Se la gente desse retta a queste parole di Berners-Lee, il web col tempo potrebbe trasformarsi in una gigantesca base di dati fra loro correlati, dove ciascun identificatore (URI) sarebbe singolarmente in grado di rappresentare qualcosa, e tutti assieme sarebbero capaci di dare un senso compiuto e unitario a quello che fluisce sul web. Si tratterebbe di dati liberamente disponibili (Open Data) in formato standard, messi a disposizione da istituzioni ed aziende, ma anche dalle singole persone, secondo il motto: «fate il vostro pezzo di lavoro, gli altri faranno il loro».

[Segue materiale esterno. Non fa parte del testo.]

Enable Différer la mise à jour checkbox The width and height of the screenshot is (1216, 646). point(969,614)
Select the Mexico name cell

Sulla strada verso questo ideale di onniscienza telematica "dal basso" sono però in agguato i mille inganni del nominare linguistico, di cui parlavo nel post precedente. Assegnare un nome ad un ente è qualcosa che ciascuno fa per sé, dato il contesto, le intenzioni e le credenze del momento, al meglio delle proprie conoscenze e capacità. Il rischio che si rinnovi nei Linked Data la babele onomastica del linguaggio è assai concreto.

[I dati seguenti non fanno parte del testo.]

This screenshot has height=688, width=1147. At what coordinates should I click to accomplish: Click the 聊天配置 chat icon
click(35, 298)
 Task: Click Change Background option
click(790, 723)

Per questo hanno importanza le nomenclature standard (di fatto) come quella della Wikipedia, e per questo sono in corso progetti come OKKAM che hanno lo scopo di istituire anagrafi delle entità che vivono in rete (anagrafi potenzialmente immense, se davvero andiamo verso una “Internet of Things” ).
Questi nomi denotano “particolari” come ad esempio: io, il mio cellulare, le coordinate geografiche in cui mi trovo. Cosa possiamo dire invece degli “universali”, cioè i predicati come persona, telefono, piazza? Essi forniscono ai particolari i loro connotati, e dovrebbero essere non solo nominati, ma anche interpretati con una certa regolarità da tutti gli 'agenti' che si agitano nel web. Cioè, a meno che non siano vuote stringhe, gli universali dovrebbero poter essere applicati ai particolari (es. persona(io)) senza creare irriducibili dissensi o grosse contraddizioni.
L’idea di Berners-Lee sembra essere quella di accompagnare nel web processi di natura linguistica, confidando in un naturale e spontaneo convergere del nominare verso un 'senso comune', qualsiasi cosa questo sia, così come, per qualche ragione ancora poco chiara, accade, grosso modo, con le parole. Ora, su questa convergenza si può ben essere scettici, ma non mi sembra che qualcuno abbia un'idea migliore.